I have found my share of bad information on the internet but rarely have I ever found so much bad information as I have when I was browsing articles on how to attach broadheads. Some of it was downright dangerous and most of it would cost you far more than you need to spend. Almost every article was incorrect at best. If you want to know what should be used to screw on broadheads the correct way, we are going to cover it all!
Note: For this article we will assume you are installing modern broadheads on modern arrows meant for a recurve or compound bow. If you are using a traditional bow with all wood traditional arrows, the process is more difficult and more complicated. But we aren’t going to worry about that now.
You are going to need a few things and there are a few commonly recommended products that you don’t need or should avoid.

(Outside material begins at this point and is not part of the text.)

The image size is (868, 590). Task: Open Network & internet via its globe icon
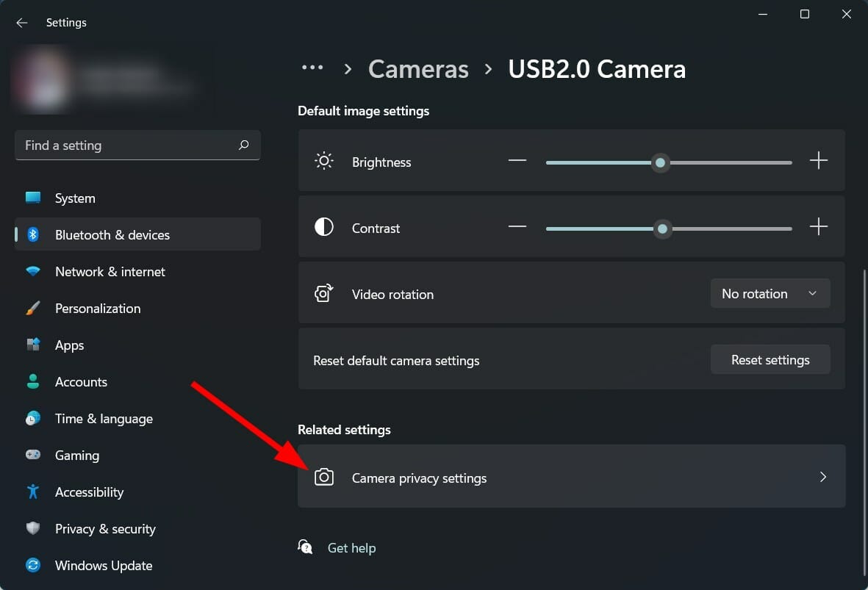(x=33, y=271)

If your arrows did not come with the threaded insert installed, you will need to press fit those in. I have seen recommendations of a lot of glues from Super Glue to hot glue. Super Glue works well, I prefer Gorilla Glue brand which can install more inserts than you will need from one inexpensive bottle. Don’t use hot glue. There are a number of issues that can cause inaccuracy or even damage arrow shafts.
When you thread in the insert, you can use a tiny drop of Locktite Blue to make sure things stay secure but are still removable.
If you have been asking yourself what should be used to screw on broadheads, well this is it. There are a few different versions out there that work well for fixed blade broadheads but none that will work on most mechanical broadheads. The two I like most are the Allen Universal Broadhead Wrench and the Lansky Combo Sharpener/Wrench. Both are very inexpensive and work well.
Now, I will tell you that I no longer use either wrench. All I use now is a set of cut resistant gloves that are very inexpensive and work very well. The brand isn’t important but Stark Safe Cut Gloves are very inexpensive.
There are no other tools. Those are the only things you will need and you can get them all for dirt cheap. Don’t use pliers on your arrows or try to hammer in the inserts when they have hot glue on them. Use the tools above and you will do fine.
Also, you don’t need a broadhead alignment tool. Those are for putting traditional, old fashioned heads on wood arrows. They won’t help you a bit.
Installing your Broadheads
Once you have your tools, broadheads and arrows you are ready to go.
Step 1: How to Installing Inserts
If your arrows did not come with inserts and you have to install them yourself, break out the Gorilla Glue and some rubber gloves and you are ready to go. (The gloves keep you from getting oils from you skin on the inserts).
Put a small drop of glue on the insert and spread it around until most of the insert is covered then hand press it in to the arrow until its flush. You will have to work quickly as the glue will dry in about half a minute. Set the arrows aside to cure for about 15 minutes before you move on.
Step 2: How to put Broadheads on Arrows
Once you glue is try, get out your blue Locktite (make sure the fluid is blue and not read, the bottles will always be red) and put on your cut resistant gloves. For safety broadheads should kept in a case until ready to use.
Put a small drop of Locktite about half way up the threads and screw it in while wearing the gloves. It just needs to be hand tightened. There is no reason to crank down on it. If you use a broadhead wrench, be very careful not to overtighten.
The broadhead should screw in easily. If not, make sure your threads are clean and that the broadhead isn’t cross threaded. If you meet resistance, remove the broadhead and try again. Once it is in properly it should be snug against the insert installed in step 1.
Note: Just because you have cut resistant gloves doesn’t mean you can be careless. The point can still penetrate and you could still get cut. The gloves work well but still treat the broadhead as if it were sharp.
Step 3: There is no Step 3
That’s it. Two steps only and now you know how to screw in broadheads. No fluff or expensive products. Just a simple procedure and a few points to remember. Those broadheads should stay attached even from the hardest impacts. I have shot hundreds of arrows assembled that way and never had an issue.
Now it’s time to get out and tune them to your bow. That takes a little more effort.